Bluetooth Security Tips | How To Reduce Bluetooth Vulnerability
Think about just how many devices and services involve the use of Bluetooth technologies. Now it’s almost the standard to have a pair of wireless headphones and a wireless speaker for your cell phone. Even when purchasing a new PC, your keyboard and mouse will most likely be wireless – that means it also uses a Bluetooth connection. Take some steps to make Bluetooth a safer experience.
#1 Turn Off Bluetooth When Not in Use
This way, hackers won’t be able to intercept at any random moment. If you keep it on at all times, that increases the possibility of an attacker trying to get into your device/network.
#2 Always Update Your Devices, Apps & Install Security Patches
Updates usually fix bugs and build up against possible risks a software might face. Hackers often exploit older versions of softwares because they know they are vulnerable.
#3 Use Antivirus on Your Phone
This way, you can know if your device is impacted by some sort of malware or attack. We recommend TrendMicro.
#4 Don’t Share Confidential Information via Bluetooth
Since there’s a possibility of interception, play it safe and don’t send anything too sensitive.
#5 Make Sure You Only Pair With Trusted Devices
Know who/what you are connecting with, and don’t accept any pair requests if you don’t recognize the device or owner.
#6 Avoid Pairing in Public
This is where people can most easily intercept, since there’s just such an abundance of people.
#7 Remember to Unpair From Bluetooth
If a device is missing or stolen, immediately remove it from the list of paired devices.
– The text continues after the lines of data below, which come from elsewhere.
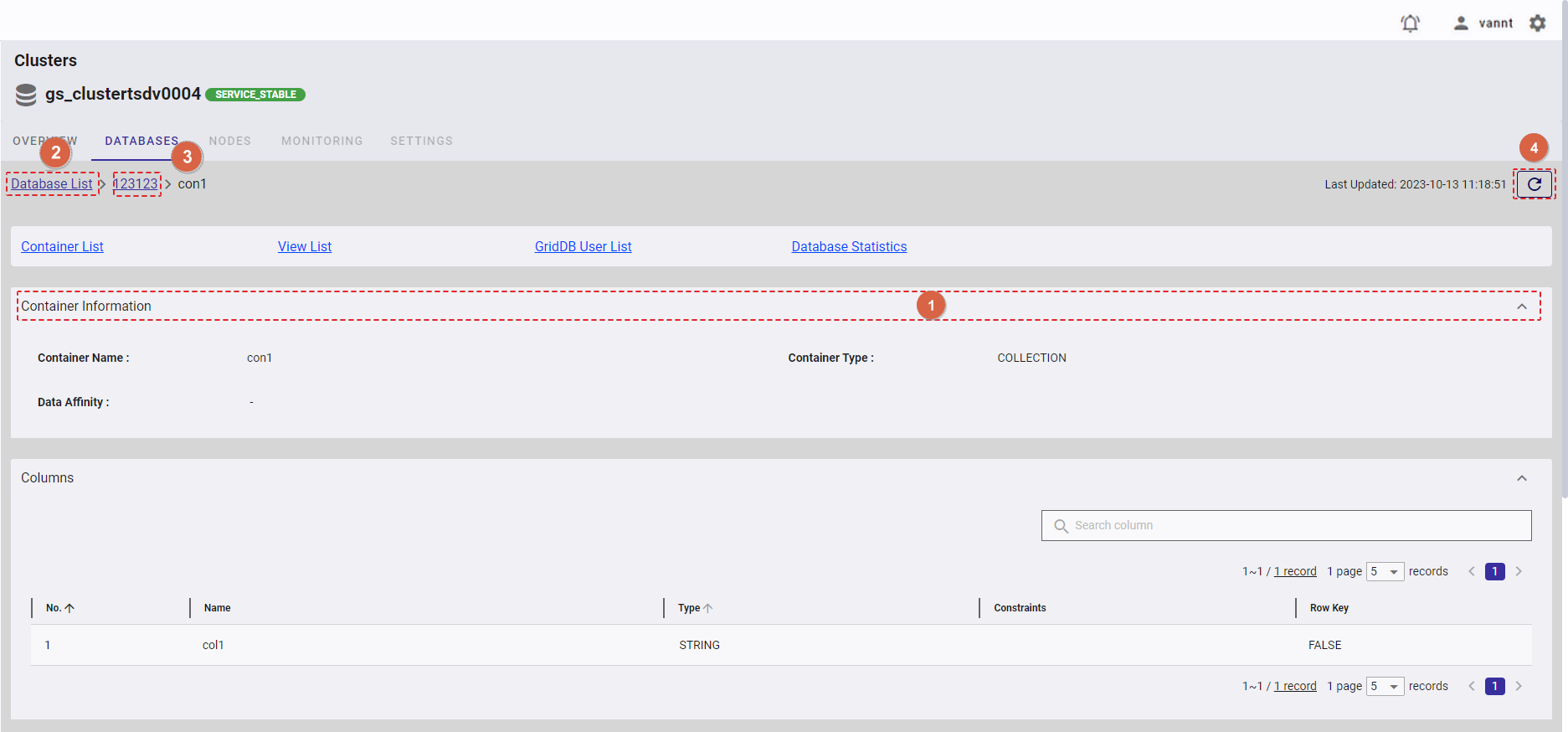1568x732 pixels.
Task: Open bottom records-per-page dropdown
Action: click(1385, 687)
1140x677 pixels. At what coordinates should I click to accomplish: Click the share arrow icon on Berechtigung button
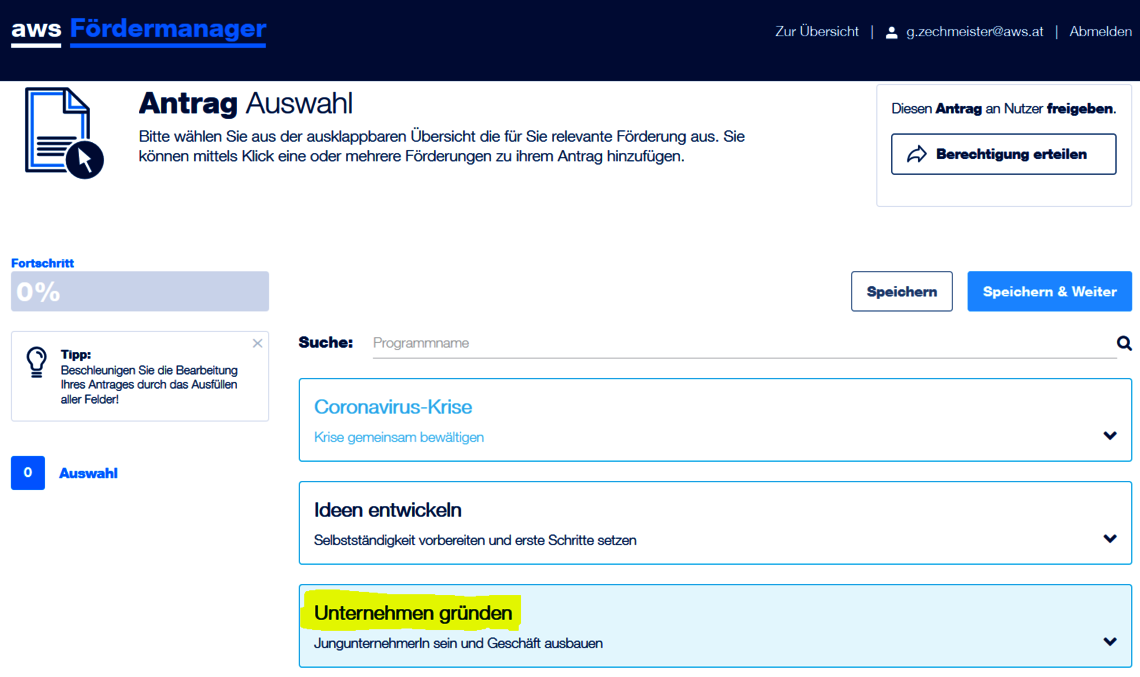[917, 154]
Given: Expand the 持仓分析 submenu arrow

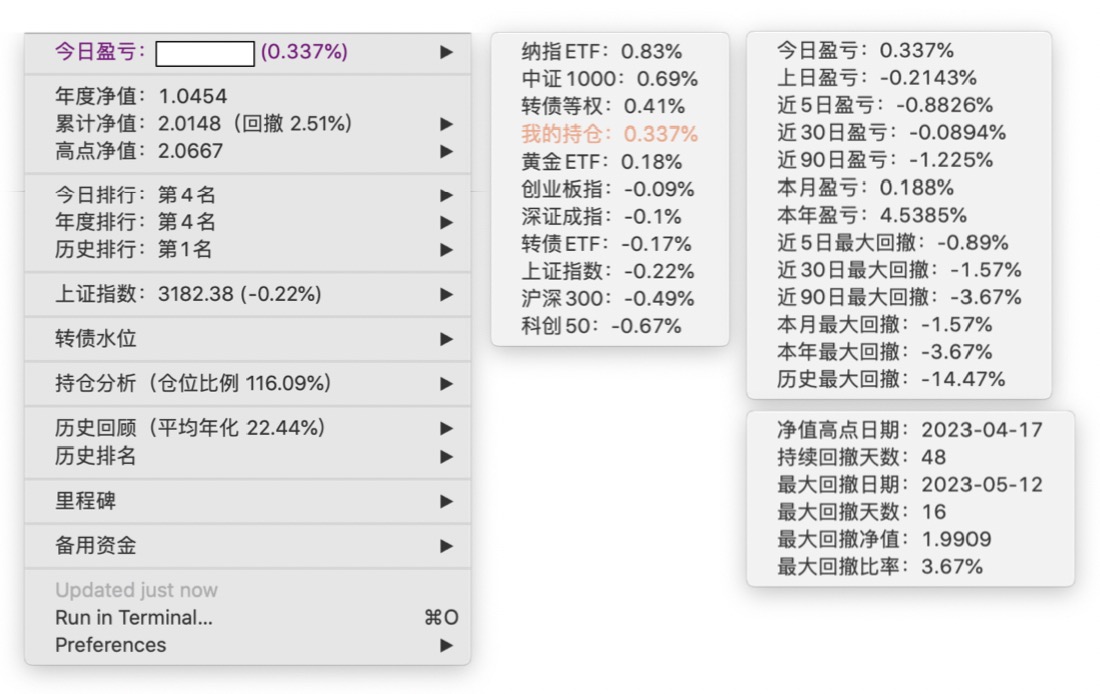Looking at the screenshot, I should pyautogui.click(x=446, y=383).
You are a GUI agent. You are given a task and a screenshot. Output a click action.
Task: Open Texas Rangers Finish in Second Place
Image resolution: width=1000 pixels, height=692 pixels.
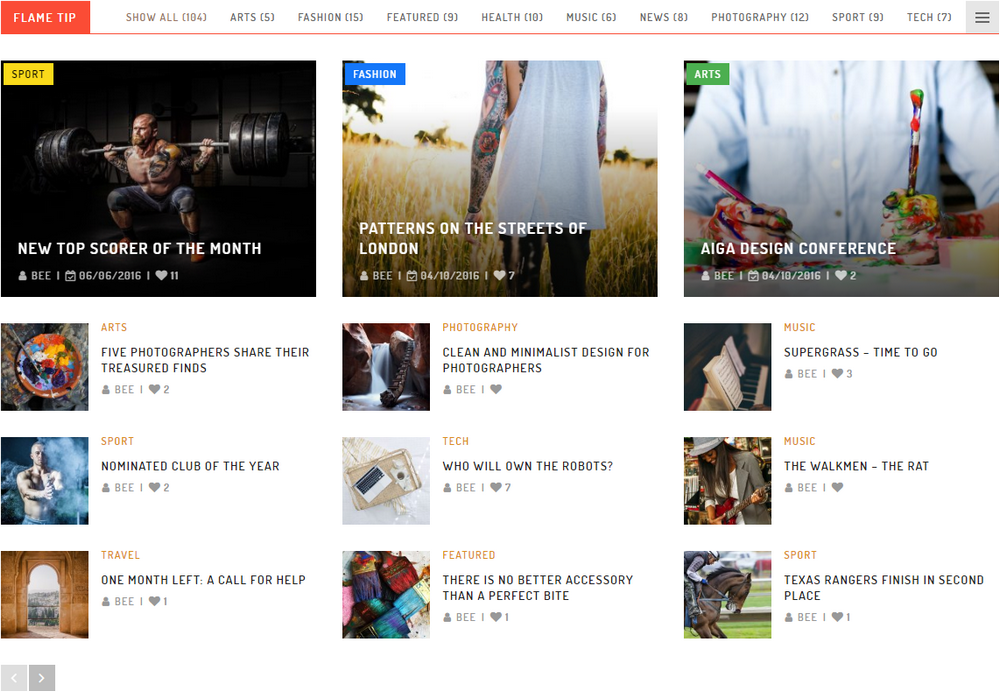[883, 587]
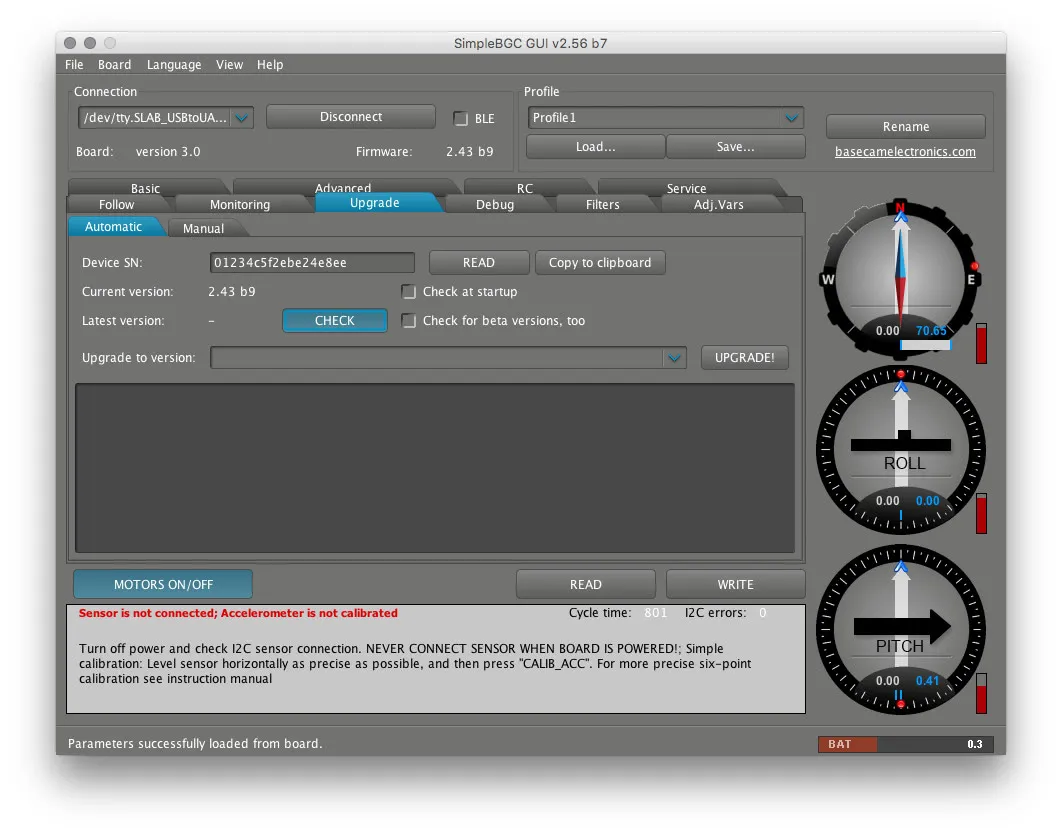Open the Board menu

click(114, 65)
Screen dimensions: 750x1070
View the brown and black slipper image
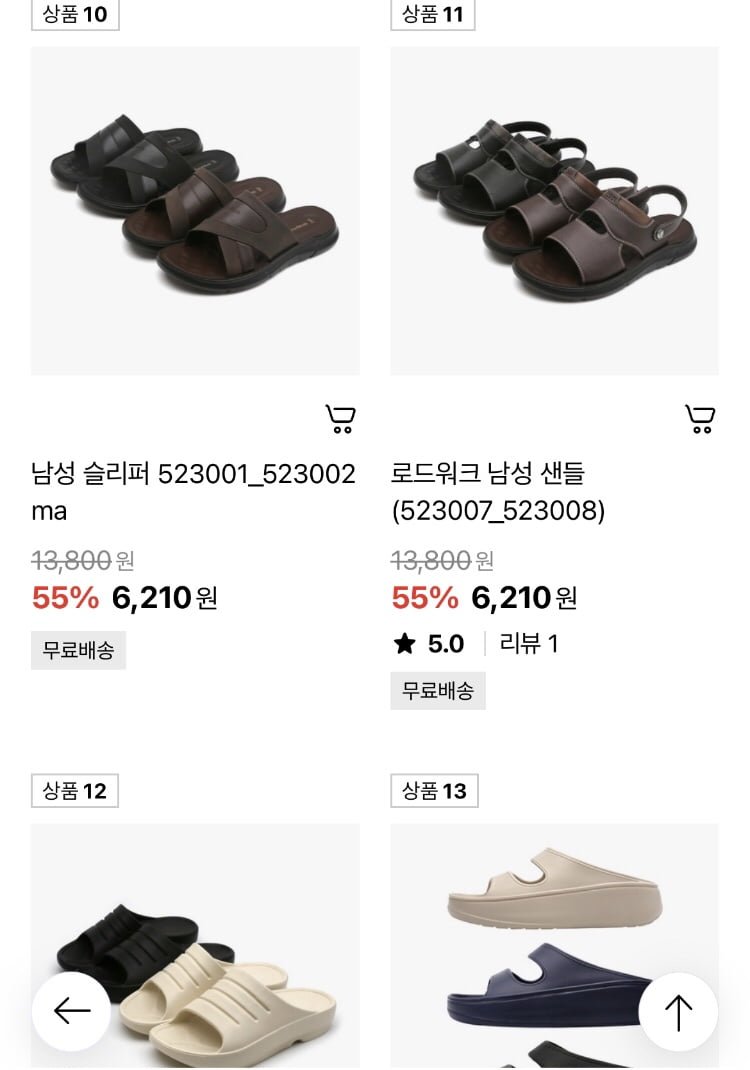click(195, 211)
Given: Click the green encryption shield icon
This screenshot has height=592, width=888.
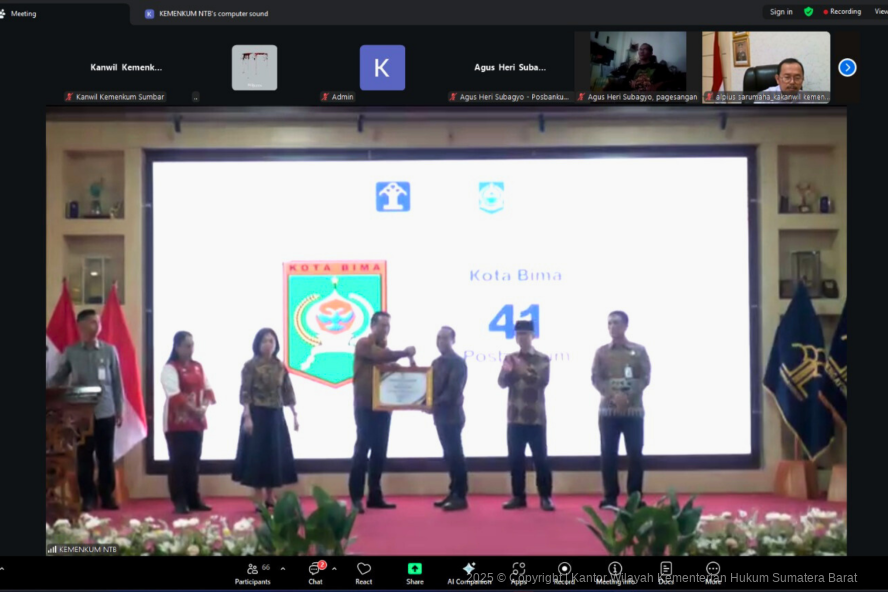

You never know whose hands the device is in and what they can do because you are still technically connected to it.
#8 Have Good PIN Protection
PIN protection can make a world of difference for login security and prevent data breaches. Don’t believe us? Be willing to let us prove your wrong—it’s only for your benefit anyway. The more you learn, the more you know, the better off you’ll be.
Bluetooth and Your Business
Maybe your business already has Bluetooth devices, like a security camera outside of the office or a wireless KBM (keyboard and mouse). Perhaps you use your mobile device to check up on work emails or quickly respond using your work account. You’ve probably also connected your phone to your wireless headphones, a speaker, or your car without even thinking that it has any sort of connection to your job. So what does this all mean for your business? Should you cut out Bluetooth entirely given the vulnerabilities, or can you continue to use it?
The decision ultimately is yours but here is what we suggest if you’re not ready to let it go. Take the right measures to maximize your safety and reduce Bluetooth vulnerabilities within your organization, if you choose to use Bluetooth devices. It’s best to keep things on a wire (aka cabled), like your keyboard and mouse, since it’s less likely for hackers to intercept communications over a hardwired device. Besides, consider the actual practicality of your Bluetooth utilizations. Besides having one less tiny thing to dust (like the cable that’s probably coated in easy-to-wipe plastic anyway), how often does your keyboard and mouse ever leave your desk? Most likely never! When using mobile devices, be careful with what you’re accessing from work and what you’re connecting to via Bluetooth. In some cases, interceptors might use social engineering to hack into systems. Always exercise caution, remain skeptical, and realize the difference between spamming/phishing and legitimate messages or prompts. Your business will always benefit from well-educated cyber security practices and cybersecurity awareness training.